**Given problem**
Pick up the article on living on one income, given below, and keep writing from its last line.

— Begin Extract —

Living on one income

Written January 2010

Getting finances organised and controlled is one of the early actions of most simple lives, even for those who have no need to budget their money. There are many people who strive to live more simply while earning a good living. They need to practise moderation and reduce the stuff they're surrounded by. The challenge for these people is to live to their values and, like those of us who have to budget, get the money organised so we can concentrate on the important task of living.

The last bowl of summer's fresh green beans.

While not everyone gets married or lives with a chosen partner, most of us do and that can be an important part of a strategy that supports and assists living on a budget. It is a common assumption nowadays that it takes two wages to raise a family. But for many families, where it has been decided that one parent should be at home with the children, they have made it work on one income, even with a number of mouths to feed. If you are undecided about whether this would work for you, sit for a moment and work it out.

If you have to pay for child care, transport, work clothes, hair cuts, makeup etc, and your job pays a minimal amount, it will probably save you money not to work. Always do the sums. Don't just assume that any job will be good for your family. Make sure it will actually be worthwhile. If your work related expenses add up to $300 a week and you're making $350 or $400, ask yourself if that is a valuable use of your time and efforts, because there is another way.

Real raspberry jelly.

— End Extract —
— Begin Stored data —

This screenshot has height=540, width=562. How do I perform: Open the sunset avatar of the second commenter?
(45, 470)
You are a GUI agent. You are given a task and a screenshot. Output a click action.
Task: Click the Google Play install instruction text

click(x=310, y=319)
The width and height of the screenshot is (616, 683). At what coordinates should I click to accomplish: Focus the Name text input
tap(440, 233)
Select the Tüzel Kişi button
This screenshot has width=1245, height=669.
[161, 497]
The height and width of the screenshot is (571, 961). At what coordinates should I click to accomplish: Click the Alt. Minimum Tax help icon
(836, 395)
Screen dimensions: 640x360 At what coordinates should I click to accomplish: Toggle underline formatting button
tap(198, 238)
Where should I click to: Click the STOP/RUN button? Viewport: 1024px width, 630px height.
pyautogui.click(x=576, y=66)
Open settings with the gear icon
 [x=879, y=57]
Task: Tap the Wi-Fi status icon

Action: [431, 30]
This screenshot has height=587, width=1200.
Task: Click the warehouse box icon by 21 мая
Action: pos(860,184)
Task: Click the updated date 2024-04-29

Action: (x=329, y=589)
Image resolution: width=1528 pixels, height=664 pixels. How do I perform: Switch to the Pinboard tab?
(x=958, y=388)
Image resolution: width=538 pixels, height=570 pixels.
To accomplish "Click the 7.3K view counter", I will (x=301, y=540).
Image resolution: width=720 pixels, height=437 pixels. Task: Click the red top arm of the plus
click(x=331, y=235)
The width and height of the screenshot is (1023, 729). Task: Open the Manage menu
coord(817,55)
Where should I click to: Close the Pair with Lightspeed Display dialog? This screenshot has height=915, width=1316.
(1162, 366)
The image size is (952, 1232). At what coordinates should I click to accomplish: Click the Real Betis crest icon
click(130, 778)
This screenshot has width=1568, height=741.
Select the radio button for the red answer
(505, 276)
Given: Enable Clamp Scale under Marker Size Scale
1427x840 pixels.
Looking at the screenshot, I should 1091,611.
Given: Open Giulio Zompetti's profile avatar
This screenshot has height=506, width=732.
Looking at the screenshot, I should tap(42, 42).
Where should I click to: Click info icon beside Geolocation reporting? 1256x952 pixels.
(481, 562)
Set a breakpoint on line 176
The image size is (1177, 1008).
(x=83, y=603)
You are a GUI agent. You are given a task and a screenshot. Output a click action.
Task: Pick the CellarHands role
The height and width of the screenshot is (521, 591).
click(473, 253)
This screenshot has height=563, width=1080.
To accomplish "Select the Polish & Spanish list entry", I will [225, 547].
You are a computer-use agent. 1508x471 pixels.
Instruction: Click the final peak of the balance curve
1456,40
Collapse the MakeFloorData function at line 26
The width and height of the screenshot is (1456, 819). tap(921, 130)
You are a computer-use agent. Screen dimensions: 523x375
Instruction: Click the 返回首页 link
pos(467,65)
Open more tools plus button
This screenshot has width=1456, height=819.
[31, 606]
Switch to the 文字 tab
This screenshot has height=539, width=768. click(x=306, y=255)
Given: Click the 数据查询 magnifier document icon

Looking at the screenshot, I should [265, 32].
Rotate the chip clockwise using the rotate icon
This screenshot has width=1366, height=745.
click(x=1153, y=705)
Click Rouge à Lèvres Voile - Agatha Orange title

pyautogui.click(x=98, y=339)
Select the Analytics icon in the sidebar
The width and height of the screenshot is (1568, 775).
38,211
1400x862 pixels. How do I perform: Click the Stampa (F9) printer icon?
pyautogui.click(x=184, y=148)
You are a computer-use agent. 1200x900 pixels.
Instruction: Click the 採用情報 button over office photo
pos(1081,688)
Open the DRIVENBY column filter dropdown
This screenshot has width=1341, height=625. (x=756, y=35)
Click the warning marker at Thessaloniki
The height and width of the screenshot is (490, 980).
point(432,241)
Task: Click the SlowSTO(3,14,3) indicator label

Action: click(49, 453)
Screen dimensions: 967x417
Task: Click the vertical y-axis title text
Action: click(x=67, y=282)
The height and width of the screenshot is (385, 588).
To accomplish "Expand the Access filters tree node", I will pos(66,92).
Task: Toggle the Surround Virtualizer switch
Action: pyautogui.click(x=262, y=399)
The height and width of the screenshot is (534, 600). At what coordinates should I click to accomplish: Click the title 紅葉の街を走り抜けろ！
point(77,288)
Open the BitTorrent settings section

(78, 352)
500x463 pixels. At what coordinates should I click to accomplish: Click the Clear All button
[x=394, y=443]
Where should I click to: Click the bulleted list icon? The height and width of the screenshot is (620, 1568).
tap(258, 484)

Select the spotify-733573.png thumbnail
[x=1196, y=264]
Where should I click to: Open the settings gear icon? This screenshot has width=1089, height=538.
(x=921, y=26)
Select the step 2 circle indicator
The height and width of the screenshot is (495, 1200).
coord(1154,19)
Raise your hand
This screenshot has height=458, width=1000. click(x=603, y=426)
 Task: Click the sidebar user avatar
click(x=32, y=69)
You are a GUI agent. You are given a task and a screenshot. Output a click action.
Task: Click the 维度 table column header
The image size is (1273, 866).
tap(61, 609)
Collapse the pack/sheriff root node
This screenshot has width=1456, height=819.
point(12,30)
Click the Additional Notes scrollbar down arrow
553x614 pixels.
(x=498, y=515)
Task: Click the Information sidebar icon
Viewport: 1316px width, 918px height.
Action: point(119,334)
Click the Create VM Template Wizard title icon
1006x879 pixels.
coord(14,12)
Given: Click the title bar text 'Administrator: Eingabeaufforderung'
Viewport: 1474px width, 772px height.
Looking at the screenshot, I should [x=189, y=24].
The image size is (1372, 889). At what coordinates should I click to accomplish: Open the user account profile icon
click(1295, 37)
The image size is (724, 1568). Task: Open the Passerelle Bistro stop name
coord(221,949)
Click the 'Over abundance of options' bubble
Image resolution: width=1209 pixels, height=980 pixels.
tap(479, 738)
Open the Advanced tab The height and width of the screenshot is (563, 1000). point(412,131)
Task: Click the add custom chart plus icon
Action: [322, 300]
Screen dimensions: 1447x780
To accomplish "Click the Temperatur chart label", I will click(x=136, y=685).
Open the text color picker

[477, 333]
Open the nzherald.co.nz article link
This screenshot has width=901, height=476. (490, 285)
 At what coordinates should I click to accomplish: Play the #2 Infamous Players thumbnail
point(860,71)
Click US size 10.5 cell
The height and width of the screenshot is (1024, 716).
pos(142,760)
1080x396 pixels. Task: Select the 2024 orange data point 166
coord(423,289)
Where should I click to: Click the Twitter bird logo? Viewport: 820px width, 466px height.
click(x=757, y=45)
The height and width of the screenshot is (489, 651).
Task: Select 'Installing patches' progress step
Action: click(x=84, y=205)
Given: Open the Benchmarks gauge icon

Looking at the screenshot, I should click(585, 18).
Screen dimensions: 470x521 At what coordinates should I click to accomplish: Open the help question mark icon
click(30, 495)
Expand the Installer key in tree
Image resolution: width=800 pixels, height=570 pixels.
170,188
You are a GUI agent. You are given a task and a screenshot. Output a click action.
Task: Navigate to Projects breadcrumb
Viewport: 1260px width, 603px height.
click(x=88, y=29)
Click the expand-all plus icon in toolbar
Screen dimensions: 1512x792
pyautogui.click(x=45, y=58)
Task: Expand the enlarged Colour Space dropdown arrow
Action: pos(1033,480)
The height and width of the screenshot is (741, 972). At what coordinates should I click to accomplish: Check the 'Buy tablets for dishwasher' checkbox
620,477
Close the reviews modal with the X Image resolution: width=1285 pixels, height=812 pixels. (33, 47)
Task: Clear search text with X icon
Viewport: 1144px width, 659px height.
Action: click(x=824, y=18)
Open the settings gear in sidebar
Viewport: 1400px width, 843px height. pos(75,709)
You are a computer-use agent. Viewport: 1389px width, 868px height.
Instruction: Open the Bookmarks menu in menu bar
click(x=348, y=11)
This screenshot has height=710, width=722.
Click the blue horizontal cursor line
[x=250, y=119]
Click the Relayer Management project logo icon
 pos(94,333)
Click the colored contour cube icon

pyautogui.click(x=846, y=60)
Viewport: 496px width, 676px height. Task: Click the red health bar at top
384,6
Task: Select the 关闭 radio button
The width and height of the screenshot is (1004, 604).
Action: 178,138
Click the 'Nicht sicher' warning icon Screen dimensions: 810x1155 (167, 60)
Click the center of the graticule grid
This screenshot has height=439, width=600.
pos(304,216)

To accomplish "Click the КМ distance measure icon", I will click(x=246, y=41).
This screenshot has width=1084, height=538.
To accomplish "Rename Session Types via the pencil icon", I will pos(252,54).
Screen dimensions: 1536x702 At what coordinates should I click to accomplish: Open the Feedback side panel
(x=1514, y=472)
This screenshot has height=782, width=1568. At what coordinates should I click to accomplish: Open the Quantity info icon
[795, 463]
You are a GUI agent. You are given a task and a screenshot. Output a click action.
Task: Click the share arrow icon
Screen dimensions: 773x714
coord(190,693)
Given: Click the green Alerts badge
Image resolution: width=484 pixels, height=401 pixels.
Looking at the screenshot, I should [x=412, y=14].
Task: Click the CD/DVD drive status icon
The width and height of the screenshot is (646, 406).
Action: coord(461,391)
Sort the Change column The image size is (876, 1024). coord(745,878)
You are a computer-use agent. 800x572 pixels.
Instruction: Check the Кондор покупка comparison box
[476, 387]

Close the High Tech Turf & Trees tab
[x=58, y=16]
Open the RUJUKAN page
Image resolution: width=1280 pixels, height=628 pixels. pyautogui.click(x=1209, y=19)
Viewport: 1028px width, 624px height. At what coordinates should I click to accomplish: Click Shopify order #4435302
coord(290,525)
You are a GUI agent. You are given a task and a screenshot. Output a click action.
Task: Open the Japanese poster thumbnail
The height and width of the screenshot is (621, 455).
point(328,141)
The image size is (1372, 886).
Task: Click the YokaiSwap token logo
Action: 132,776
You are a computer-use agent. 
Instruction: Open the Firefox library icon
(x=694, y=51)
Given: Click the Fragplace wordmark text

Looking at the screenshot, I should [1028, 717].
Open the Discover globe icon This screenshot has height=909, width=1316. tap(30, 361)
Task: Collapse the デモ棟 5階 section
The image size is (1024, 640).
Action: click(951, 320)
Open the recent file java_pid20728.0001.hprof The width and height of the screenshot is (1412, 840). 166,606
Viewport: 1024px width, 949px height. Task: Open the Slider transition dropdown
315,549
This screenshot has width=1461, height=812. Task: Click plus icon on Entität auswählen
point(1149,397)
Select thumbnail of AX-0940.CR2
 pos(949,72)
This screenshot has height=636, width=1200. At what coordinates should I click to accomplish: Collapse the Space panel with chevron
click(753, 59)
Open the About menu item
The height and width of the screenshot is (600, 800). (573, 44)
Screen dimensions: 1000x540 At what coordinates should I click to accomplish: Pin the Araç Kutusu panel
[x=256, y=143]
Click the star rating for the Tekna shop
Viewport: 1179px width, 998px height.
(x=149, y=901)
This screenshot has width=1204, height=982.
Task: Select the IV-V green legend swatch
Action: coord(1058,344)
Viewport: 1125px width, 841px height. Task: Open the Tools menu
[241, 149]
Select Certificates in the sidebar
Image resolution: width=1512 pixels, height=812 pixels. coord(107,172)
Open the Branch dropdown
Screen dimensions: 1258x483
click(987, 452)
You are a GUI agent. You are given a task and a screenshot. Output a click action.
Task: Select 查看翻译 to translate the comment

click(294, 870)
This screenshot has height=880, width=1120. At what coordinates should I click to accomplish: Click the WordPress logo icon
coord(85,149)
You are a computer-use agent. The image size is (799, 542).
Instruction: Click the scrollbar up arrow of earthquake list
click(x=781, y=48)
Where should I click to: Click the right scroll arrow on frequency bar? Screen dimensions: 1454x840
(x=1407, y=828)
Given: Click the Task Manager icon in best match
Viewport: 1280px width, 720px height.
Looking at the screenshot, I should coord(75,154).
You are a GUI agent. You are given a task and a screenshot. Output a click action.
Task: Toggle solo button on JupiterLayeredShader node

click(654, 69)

— End Stored data —

**Task result**
If the parent earning the smallest wage stays home, it is then their job to run the home like a small business. It is their job to make a budget and stick to it, scan the flyers for grocery bargains, stockpile, learn the skills necessary to make healthy bread and nutritious meals from scratch. On these things alone, the home will function on less money. If you were going to earn fifty or a hundred dollars from that job you were offered, you should be able to save that amount with prudent shopping and cutting back.

Unless you are super organised, your grocery bill will increase when you work. You'll buy different foods because you need the convenience of them. You'll need to streamline your household activities because you won't have as much time to spend on chores and the children. Convenience foods usually make an entrance in those circumstances.

If you're in the position now of trying to decide whether to work, give this a try before you make the decision. Of course, there will be those who tell you that you should work, but you don't have to listen to them. If you're young and have always thought of yourself as a worker then being at home with your children will be just the challenge for you. You will be taking control of your family money and it will be your job to buy everything you need to stay happy and healthy on budget, you will pay the bills, on time, now and every month, you will make important choices every day about what your family consumes and it will be your job to stretch every penny until it hurts.

This is an interesting and significant job. You'll re-skill yourself in the kitchen, you'll learn to sew, mend and knit. Instead of buying new curtains or dishcloths, you'll make them. Gone are the days when you'd clean with spray and wipe chemicals, in your home that cleaning is done in a gentler way. You'll be cutting up old sheets for cleaning rags, sewing on buttons, repairing rips and generally making everything last longer. If you've never taken control of your home before it will be very liberating and exciting. Despite what your friends say, you won't be bored because your days will be filled with a purpose - to make you home comfortable and warm, to teach yourself life skills and to show your children, by example, how real life is.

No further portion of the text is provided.